Arts funding for Norden Farm and The Old Court

Arts centres and museums in the Royal Borough including Norden Farm and The Old Court stand to lose funding in the draft budget.

Although the exact figures are not yet clear, the arts and cultural centres of Windsor and Maidenhead could face cuts to their budgets as the proposals stand.

Council leader Andrew Johnson (Con, Hurley and Walthams) said he hopes to move the arts centres onto a new kind of financial model.

He said: “We’re certainly not getting rid of all the funding for Norden Farm and The Old Court.

“We are in a discussion with both organisations around what funding package we can put in place next year, but given the constraints on the council’s own budget, it certainly won’t be a like for like for what they’ve had this year I’m afraid.

“What we’re keen to do is work with both of them to get into a long-term position where they’re financially self-sufficient without support from the local authority and I say that because that support may not be guaranteed in future years.”

On museums, he added: “We will be supporting them but making sure that when we emerge from the pandemic, they remain both relevant and attractive. There’s a lot of service reconfiguration to be done in some of these areas.”


Community wardens

The Royal Borough is seeking to ‘restructure’ community safety programmes to save around £300,000. This will affect community wardens.

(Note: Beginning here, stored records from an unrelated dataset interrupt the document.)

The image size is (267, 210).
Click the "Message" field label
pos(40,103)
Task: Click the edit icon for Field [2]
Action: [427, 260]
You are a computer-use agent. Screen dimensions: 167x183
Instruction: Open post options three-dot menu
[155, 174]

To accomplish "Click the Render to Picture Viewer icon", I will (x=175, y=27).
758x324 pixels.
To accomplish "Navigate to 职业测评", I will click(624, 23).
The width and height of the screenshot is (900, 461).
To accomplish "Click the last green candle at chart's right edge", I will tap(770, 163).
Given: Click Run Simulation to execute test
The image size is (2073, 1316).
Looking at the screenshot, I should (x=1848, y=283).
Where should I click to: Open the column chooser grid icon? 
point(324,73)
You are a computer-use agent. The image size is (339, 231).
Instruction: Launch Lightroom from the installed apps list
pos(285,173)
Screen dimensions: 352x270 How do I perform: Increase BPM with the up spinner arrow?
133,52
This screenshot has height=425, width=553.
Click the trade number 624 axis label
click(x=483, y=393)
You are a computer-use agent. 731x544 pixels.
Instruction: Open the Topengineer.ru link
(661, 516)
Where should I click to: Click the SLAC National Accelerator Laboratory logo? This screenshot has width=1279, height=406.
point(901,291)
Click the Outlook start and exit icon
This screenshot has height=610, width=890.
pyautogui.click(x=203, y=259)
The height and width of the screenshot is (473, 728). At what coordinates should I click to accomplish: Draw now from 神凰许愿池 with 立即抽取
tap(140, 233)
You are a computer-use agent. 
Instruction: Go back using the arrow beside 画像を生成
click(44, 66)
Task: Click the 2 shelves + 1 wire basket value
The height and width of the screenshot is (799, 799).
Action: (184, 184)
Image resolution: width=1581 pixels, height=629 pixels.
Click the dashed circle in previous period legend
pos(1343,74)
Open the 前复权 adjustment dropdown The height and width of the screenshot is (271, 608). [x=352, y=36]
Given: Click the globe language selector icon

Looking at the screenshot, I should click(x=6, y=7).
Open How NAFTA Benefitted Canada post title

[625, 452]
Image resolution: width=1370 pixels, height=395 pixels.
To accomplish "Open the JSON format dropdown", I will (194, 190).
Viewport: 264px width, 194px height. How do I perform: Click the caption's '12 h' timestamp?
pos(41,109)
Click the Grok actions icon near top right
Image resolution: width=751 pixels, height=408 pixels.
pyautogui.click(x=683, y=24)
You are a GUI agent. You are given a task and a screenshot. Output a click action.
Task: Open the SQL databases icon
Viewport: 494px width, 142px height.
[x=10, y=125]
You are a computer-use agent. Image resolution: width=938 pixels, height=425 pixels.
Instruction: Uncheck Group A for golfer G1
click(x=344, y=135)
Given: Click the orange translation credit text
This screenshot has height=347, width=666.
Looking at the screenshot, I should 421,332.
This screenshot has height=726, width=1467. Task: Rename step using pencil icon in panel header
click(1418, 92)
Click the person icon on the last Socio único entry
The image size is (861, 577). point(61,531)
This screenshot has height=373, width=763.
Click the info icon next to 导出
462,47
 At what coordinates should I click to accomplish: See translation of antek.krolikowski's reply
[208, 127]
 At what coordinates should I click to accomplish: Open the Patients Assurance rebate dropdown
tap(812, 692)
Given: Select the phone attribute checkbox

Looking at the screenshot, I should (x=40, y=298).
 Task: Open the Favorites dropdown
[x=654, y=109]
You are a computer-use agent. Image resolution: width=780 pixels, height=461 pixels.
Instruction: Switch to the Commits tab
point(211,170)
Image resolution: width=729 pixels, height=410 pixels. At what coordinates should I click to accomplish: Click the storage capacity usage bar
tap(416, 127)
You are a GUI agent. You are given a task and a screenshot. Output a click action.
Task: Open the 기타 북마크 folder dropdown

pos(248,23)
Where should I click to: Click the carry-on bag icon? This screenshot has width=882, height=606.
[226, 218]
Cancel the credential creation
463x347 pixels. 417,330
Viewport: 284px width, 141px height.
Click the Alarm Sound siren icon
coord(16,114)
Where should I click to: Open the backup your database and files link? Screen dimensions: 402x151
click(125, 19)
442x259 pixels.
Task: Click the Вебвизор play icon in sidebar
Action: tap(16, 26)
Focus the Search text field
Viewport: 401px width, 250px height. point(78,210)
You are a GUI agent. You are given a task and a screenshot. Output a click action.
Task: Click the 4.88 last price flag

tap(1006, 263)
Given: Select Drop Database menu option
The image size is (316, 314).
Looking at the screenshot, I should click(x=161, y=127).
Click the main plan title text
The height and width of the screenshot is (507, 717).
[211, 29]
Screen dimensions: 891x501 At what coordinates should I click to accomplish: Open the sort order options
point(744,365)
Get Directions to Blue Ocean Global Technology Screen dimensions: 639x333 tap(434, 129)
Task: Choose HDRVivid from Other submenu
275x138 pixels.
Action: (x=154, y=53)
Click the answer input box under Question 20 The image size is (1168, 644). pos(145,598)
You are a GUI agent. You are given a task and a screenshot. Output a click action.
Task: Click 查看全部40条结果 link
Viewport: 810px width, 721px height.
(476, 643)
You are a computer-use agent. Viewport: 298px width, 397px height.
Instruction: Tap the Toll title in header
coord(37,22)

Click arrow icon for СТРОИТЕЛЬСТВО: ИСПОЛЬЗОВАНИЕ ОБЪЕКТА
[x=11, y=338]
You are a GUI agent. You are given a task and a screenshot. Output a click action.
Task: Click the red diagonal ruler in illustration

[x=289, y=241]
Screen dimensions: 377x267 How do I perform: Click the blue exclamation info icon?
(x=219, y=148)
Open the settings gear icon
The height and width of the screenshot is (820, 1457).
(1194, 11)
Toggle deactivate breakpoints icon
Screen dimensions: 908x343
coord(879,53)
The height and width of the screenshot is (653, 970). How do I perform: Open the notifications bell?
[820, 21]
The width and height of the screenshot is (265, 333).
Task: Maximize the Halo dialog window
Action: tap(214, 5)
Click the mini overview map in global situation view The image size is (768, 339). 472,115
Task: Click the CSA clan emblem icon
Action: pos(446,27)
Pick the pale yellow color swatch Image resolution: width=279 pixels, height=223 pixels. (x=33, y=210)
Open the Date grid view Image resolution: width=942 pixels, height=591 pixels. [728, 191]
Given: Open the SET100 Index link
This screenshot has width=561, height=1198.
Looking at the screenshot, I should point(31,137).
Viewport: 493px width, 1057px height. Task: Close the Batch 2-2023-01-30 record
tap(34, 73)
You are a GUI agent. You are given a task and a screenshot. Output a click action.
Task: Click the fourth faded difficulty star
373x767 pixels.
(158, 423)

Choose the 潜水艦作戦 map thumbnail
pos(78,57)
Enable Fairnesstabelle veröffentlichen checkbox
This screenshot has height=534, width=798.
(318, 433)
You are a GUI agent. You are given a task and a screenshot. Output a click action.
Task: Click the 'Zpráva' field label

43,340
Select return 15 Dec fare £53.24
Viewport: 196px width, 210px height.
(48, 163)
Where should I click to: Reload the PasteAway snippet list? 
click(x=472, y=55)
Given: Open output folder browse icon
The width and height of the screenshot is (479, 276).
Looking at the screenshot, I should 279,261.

The wardens support the police in a variety of ways, such as intervening when people are drinking on streets where it is banned, or helping to disperse groups meeting illegally under COVID-restrictions.

They also get involved in other projects around antisocial behaviour, such as antisocial parking around schools.

Some wardens will remain, and will be focused on ‘hot spot’ areas.

In the draft, the council wrote: “The service leader has left and there is a further need to reshape the management.”


Flowers around the borough

The council’s lead member for climate change and sustainability has admitted the borough will look less colourful as the draft budget seeks to save more than £80,000 by removing several planters.

The containers are home to new flowers every year but Councillor Donna Stimson (Con, St Mary’s) has called them a ‘luxury’ that the council has to sacrifice.

All of the containers will be put into storage and by removing them, the council is set to save £86,000.

The Royal Borough has committed to a 2050 carbon neutral target and its climate strategy was adopted at cabinet yesterday (Thursday).

When asked how this would affect the borough’s climate plans, Cllr Stimson said: “We are not going to be hitting our climate change target by simply filling some troughs with flowers.

“We are going to be doing it by planting swathes of trees; updating our planning strategy and making our homes more efficient.

“It will have an impact on the colour, but actually in terms of biodiversity they are not going to make much of a difference.”